伝えたい味があります ~創業享保二十年~

伝えたい味があります ~創業享保二十年~

創業享保二十年 薩摩 丁子屋

創業享保20年とは、一体いつ?

すかさず社長の吉峯さんが「あと12年で300年になります」と。丁子屋さんの周りには石の蔵がいくつかあり、国指定登録有形文化財の標識が控えめに主張しています。

 

 

鹿児島県南さつま市加世田、万世という地域。

海が近く、数キロ先には日本一長い砂丘、吹上浜という美しい砂浜がなんと南北に47㌔も伸びています。そして近くには万世特攻祈念館があります。かつてここは飛行場で、たった4ヶ月しか使われず終戦を迎え、陸軍が最後に建設した特攻基地となりました。

万世は多くの歴史が詰まった情緒ある場所。海からの強い風が吹き、青い空の元、静かにたたずむ石の蔵から懐かしい声が聞こえてきそうな独特な雰囲気があります。

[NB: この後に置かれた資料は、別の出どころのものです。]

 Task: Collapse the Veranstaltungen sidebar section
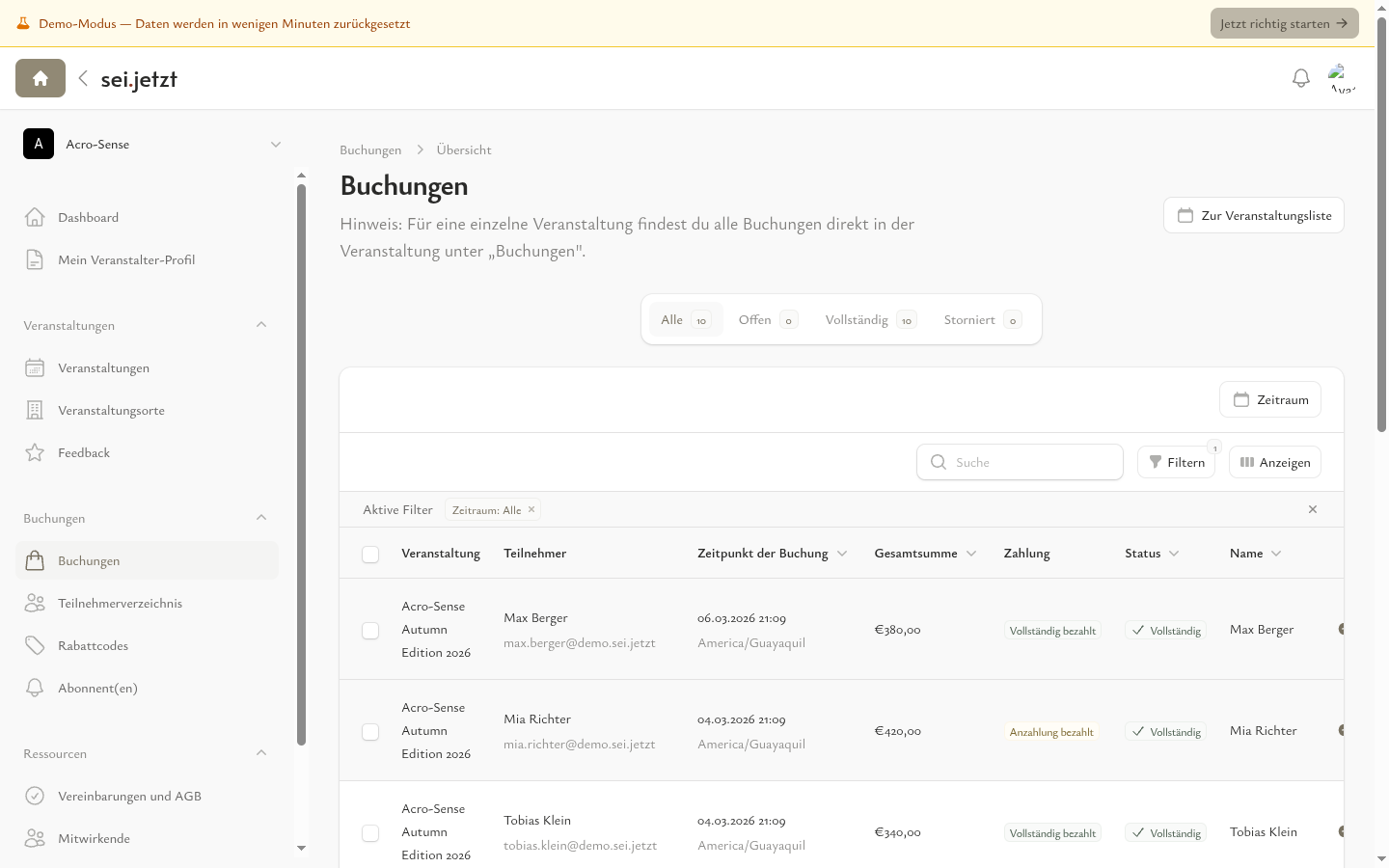tap(261, 325)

丁子屋の初代は島津藩御用商人で廻船問屋。万之瀬川河口という地の利を活かし、大阪や沖縄までの海運業を営み、藩令で琉球、中国など南方との交易でも活躍していたそうです。

丁子とはフトモモ科の樹木で、クローブといえばご存知の方も多いでしょう。この丁子から採れる油は漢方薬や香料、刀の錆止めなど、多くの用途があり重宝されていました。南方産の丁子油を商いしていたことから、この丁子にちなみ屋号を『丁子屋』としたのだそうです。

海運業だけでなく、交易で小麦、塩など各地の特産の原料が得られること、よい天然水があることから、醤油の醸造にも取り組み、温度変化の少ない石蔵が醤油の製造に適していることから、いくつもの蔵が建つようになりました。およそ300年も前からそのままです。

時代とともに海運業から醤油の醸造に変わり、万之瀬の恩恵と、歴史ある建造物に守られ醤油・酢・つゆなどの製造に日夜励んでいらっしゃいます。

一部の石蔵は開放されていて見学可能。時折、音楽やアート展示などイベントが開催されると地元の方々でにぎわいます。石蔵がほのかに温かいのは大事に守られ、地元に愛されているからなのでしょう。

それだから、お醬油、おいしいです。1つ1つを丁寧に大事に造られています。お醬油はモチロン、なごみ酢、つゆ、なんにでも合う調味液もあり、料理のレパートリーが広がります。

江戸時代からの伝えたい味。手間をかけ、こだわって作る丁子屋さんの味を是非お試しください。